## MATERIAL FOR THE TASK
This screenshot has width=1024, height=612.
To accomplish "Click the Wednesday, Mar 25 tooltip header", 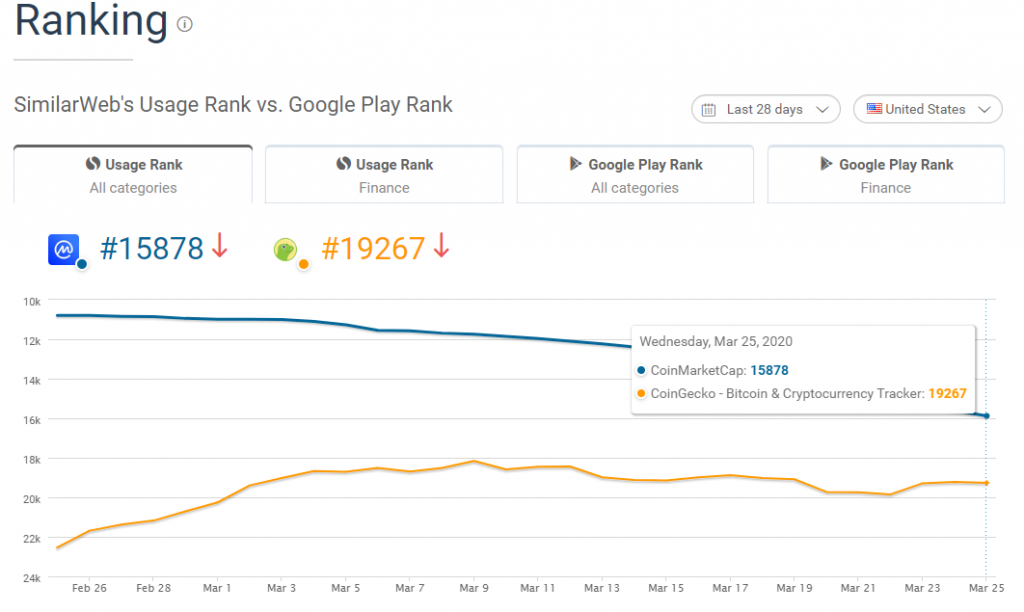I will click(716, 341).
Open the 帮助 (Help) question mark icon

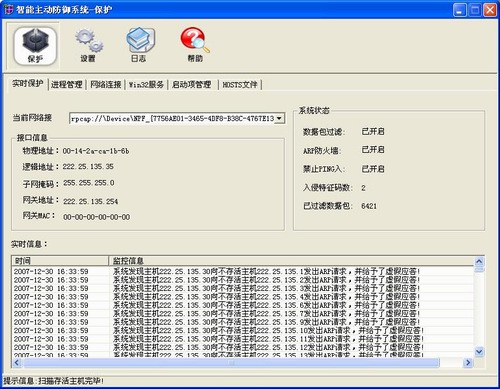click(x=195, y=46)
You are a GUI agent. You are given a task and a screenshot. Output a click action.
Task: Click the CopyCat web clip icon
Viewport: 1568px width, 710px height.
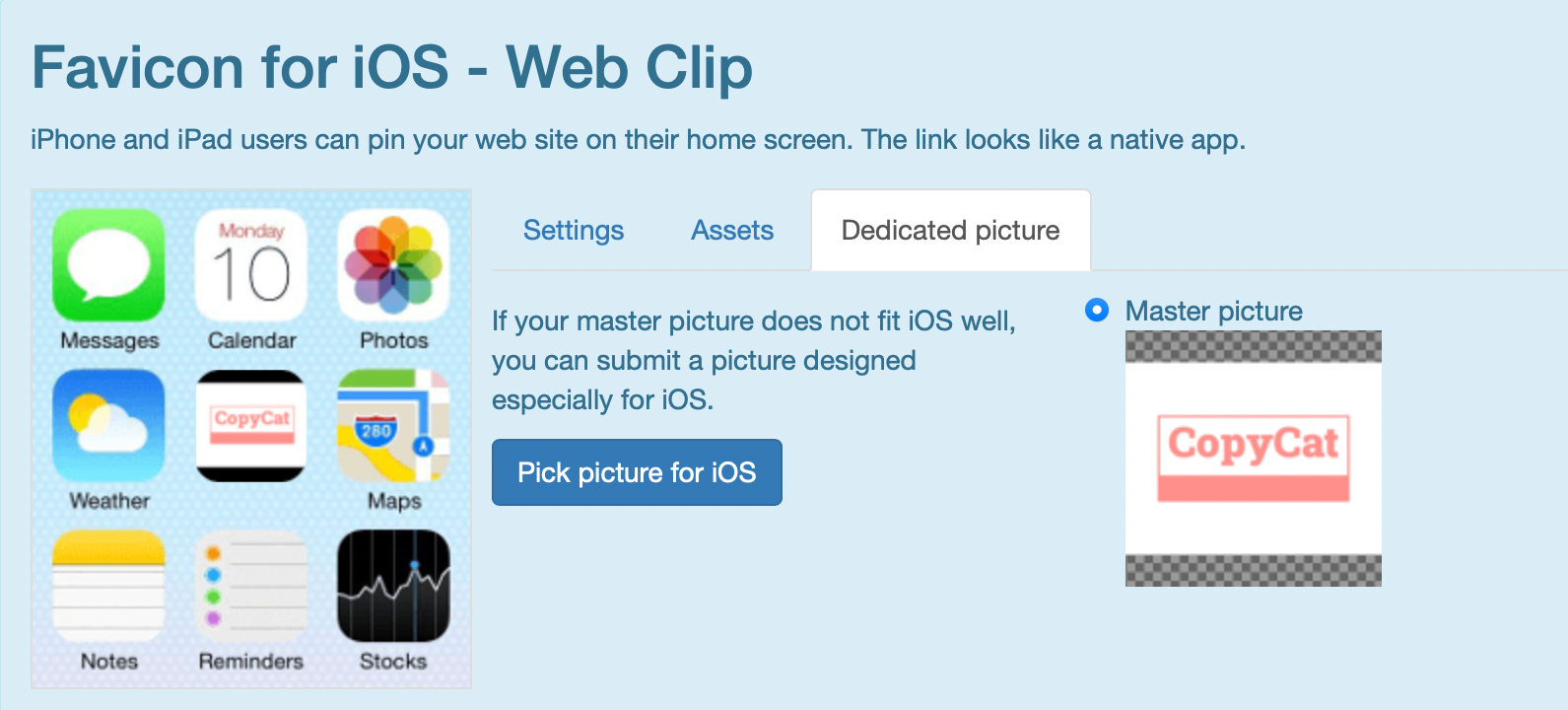pyautogui.click(x=251, y=426)
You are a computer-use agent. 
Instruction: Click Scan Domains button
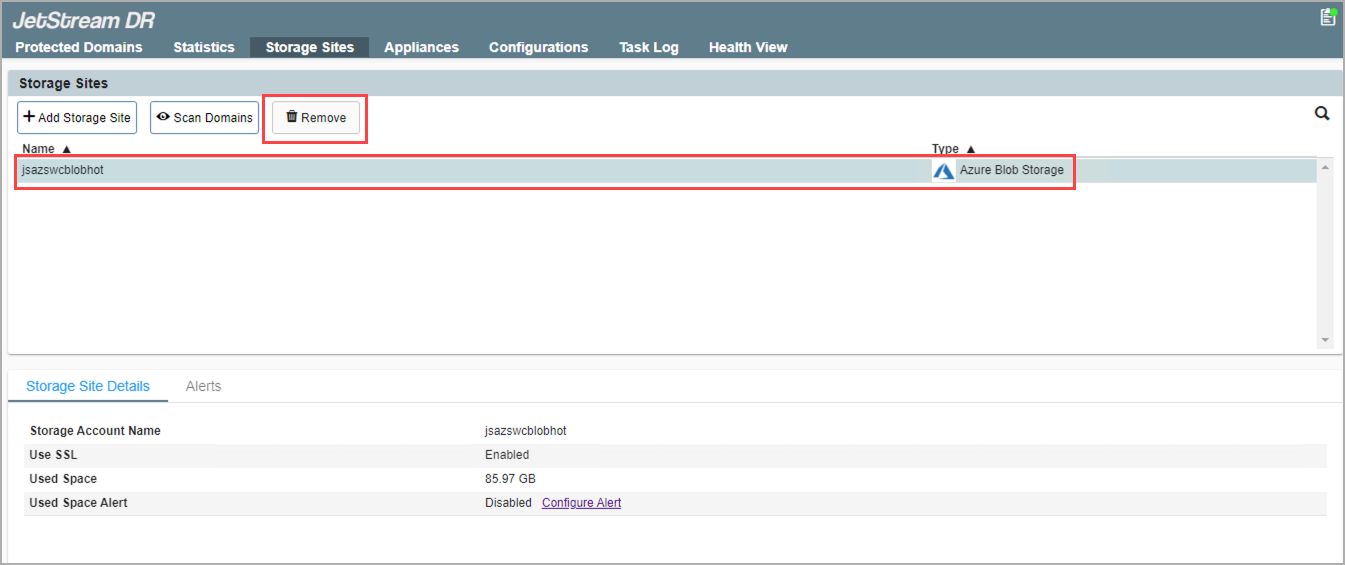point(204,117)
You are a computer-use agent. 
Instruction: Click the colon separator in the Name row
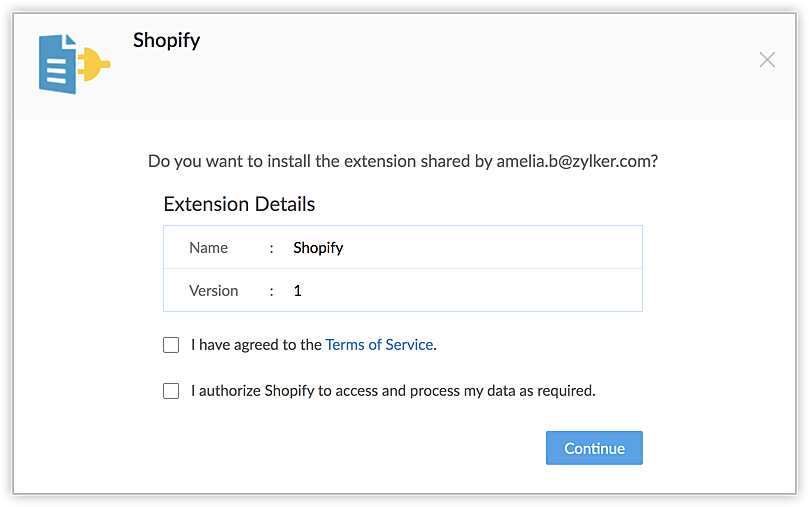pyautogui.click(x=271, y=248)
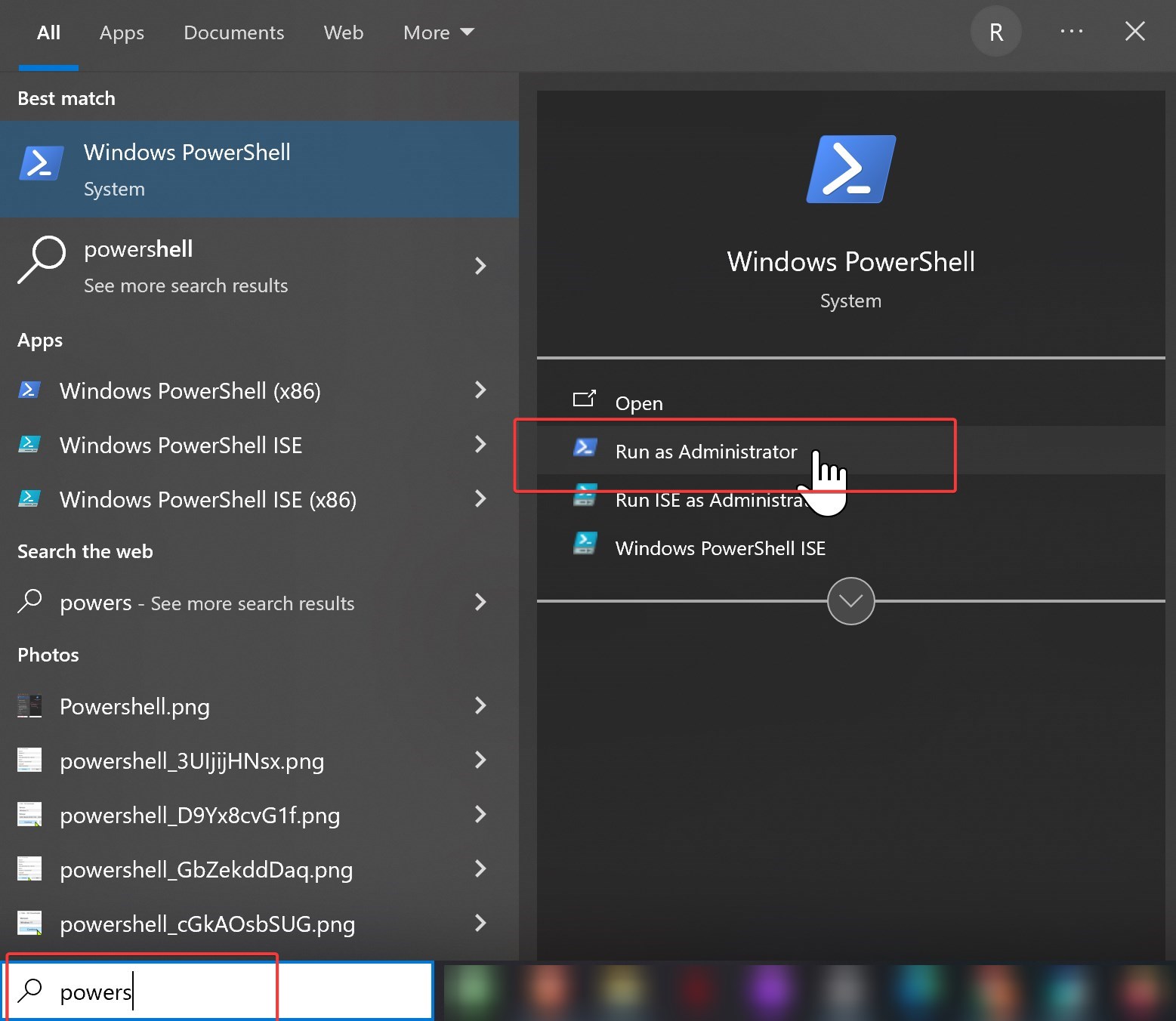Open the three-dot options menu

1071,32
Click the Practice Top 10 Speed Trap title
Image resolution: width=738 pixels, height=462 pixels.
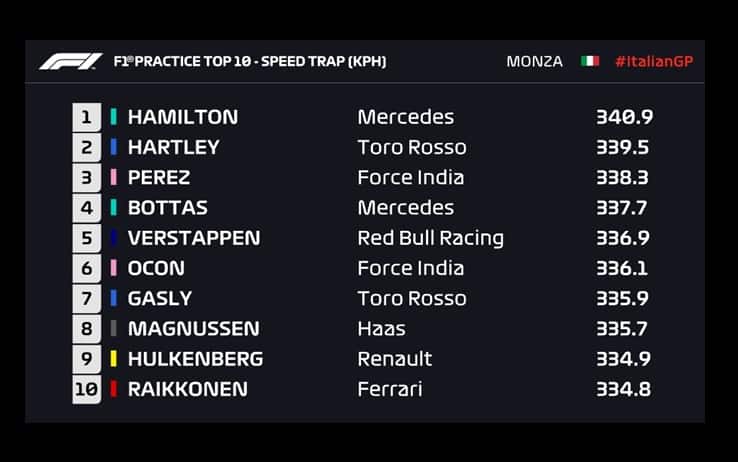[250, 62]
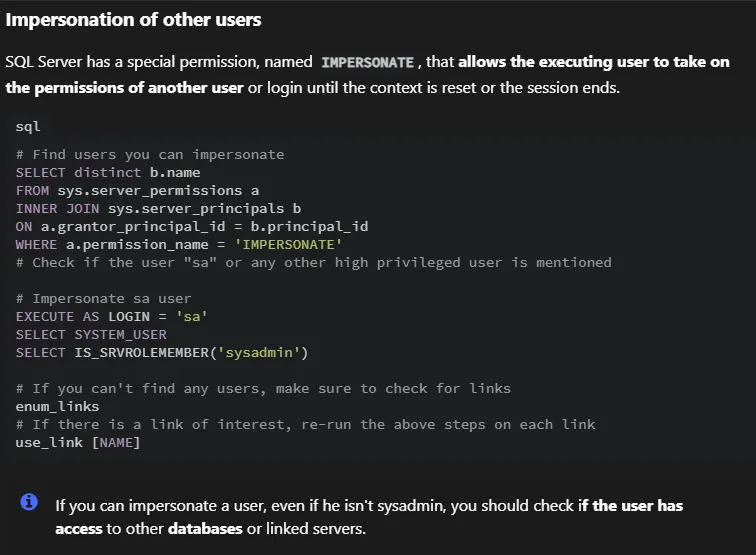Click the 'use_link [NAME]' command line
This screenshot has height=555, width=756.
point(78,443)
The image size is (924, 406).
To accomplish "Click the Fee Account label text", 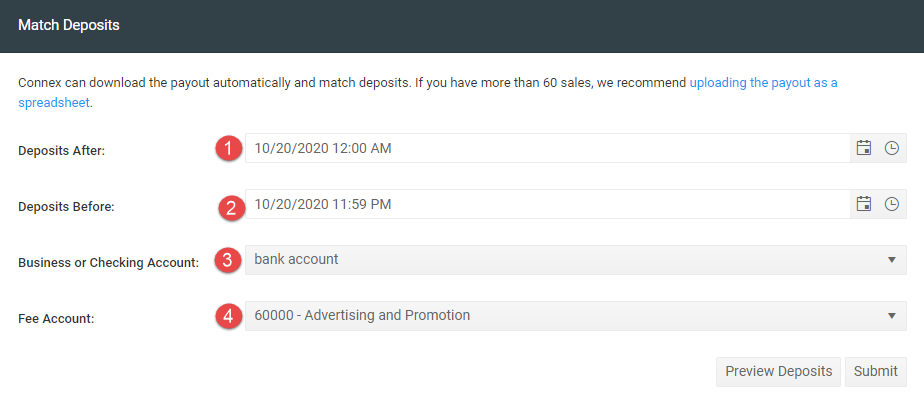I will [57, 319].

## REQUIRED ACTION
Working from the records above, set down word for word everything from the line containing "Click the Practice Top 10 Speed Trap title" down to the line containing "The image size is (924, 406).", ends included, minus the pictures.

## TASK SOLUTION
Click the Practice Top 10 Speed Trap title
Image resolution: width=738 pixels, height=462 pixels.
[250, 62]
Click the 'use_link [NAME]' command line
This screenshot has height=555, width=756.
point(78,443)
The image size is (924, 406).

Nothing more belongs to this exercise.